• _Records from a data source_
◆ ◆ ◆ ◆

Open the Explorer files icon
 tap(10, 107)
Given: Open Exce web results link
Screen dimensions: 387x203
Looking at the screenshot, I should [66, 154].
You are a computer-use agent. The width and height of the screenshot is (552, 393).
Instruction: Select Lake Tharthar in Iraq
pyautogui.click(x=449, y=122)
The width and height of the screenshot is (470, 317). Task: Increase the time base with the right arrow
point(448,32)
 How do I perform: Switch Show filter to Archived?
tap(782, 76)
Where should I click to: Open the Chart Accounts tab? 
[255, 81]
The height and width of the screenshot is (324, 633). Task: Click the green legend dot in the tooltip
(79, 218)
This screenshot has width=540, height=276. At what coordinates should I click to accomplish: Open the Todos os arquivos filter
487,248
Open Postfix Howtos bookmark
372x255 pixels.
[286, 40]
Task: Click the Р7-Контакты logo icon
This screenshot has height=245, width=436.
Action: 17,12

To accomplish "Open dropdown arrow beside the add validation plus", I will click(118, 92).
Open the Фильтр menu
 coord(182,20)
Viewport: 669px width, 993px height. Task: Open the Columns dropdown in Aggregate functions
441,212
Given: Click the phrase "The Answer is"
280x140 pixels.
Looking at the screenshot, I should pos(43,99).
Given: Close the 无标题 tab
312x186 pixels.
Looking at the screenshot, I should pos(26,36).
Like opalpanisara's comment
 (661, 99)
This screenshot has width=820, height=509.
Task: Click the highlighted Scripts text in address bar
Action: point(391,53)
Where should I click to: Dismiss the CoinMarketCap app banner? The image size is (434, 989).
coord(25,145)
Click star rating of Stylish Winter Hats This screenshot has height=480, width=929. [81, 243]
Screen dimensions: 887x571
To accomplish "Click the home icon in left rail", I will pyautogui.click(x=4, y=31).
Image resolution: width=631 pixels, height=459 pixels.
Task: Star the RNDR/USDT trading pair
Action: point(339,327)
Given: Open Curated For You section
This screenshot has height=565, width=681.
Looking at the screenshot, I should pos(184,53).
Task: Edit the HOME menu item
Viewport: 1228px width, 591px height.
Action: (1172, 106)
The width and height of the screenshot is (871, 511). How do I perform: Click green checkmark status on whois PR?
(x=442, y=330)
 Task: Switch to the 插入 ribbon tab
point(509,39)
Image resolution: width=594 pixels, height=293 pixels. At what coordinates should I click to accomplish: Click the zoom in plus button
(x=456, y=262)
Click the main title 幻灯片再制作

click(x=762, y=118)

◆ ◆ ◆ ◆

• _Exercise_
Restate the records above verbatim, omitting no line.

• _Answer for the task_
Open the Explorer files icon
 tap(10, 107)
Given: Open Exce web results link
Screen dimensions: 387x203
Looking at the screenshot, I should [66, 154].
You are a computer-use agent. The width and height of the screenshot is (552, 393).
Instruction: Select Lake Tharthar in Iraq
pyautogui.click(x=449, y=122)
The width and height of the screenshot is (470, 317). Task: Increase the time base with the right arrow
point(448,32)
 How do I perform: Switch Show filter to Archived?
tap(782, 76)
Where should I click to: Open the Chart Accounts tab? 
[255, 81]
The height and width of the screenshot is (324, 633). Task: Click the green legend dot in the tooltip
(79, 218)
This screenshot has width=540, height=276. At what coordinates should I click to accomplish: Open the Todos os arquivos filter
487,248
Open Postfix Howtos bookmark
372x255 pixels.
[286, 40]
Task: Click the Р7-Контакты logo icon
This screenshot has height=245, width=436.
Action: 17,12

To accomplish "Open dropdown arrow beside the add validation plus", I will click(118, 92).
Open the Фильтр menu
 coord(182,20)
Viewport: 669px width, 993px height. Task: Open the Columns dropdown in Aggregate functions
441,212
Given: Click the phrase "The Answer is"
280x140 pixels.
Looking at the screenshot, I should pos(43,99).
Given: Close the 无标题 tab
312x186 pixels.
Looking at the screenshot, I should pos(26,36).
Like opalpanisara's comment
 (661, 99)
This screenshot has width=820, height=509.
Task: Click the highlighted Scripts text in address bar
Action: point(391,53)
Where should I click to: Dismiss the CoinMarketCap app banner? The image size is (434, 989).
coord(25,145)
Click star rating of Stylish Winter Hats This screenshot has height=480, width=929. [81, 243]
Screen dimensions: 887x571
To accomplish "Click the home icon in left rail", I will pyautogui.click(x=4, y=31).
Image resolution: width=631 pixels, height=459 pixels.
Task: Star the RNDR/USDT trading pair
Action: point(339,327)
Given: Open Curated For You section
This screenshot has height=565, width=681.
Looking at the screenshot, I should pos(184,53).
Task: Edit the HOME menu item
Viewport: 1228px width, 591px height.
Action: (1172, 106)
The width and height of the screenshot is (871, 511). How do I perform: Click green checkmark status on whois PR?
(x=442, y=330)
 Task: Switch to the 插入 ribbon tab
point(509,39)
Image resolution: width=594 pixels, height=293 pixels. At what coordinates should I click to accomplish: Click the zoom in plus button
(x=456, y=262)
Click the main title 幻灯片再制作

click(x=762, y=118)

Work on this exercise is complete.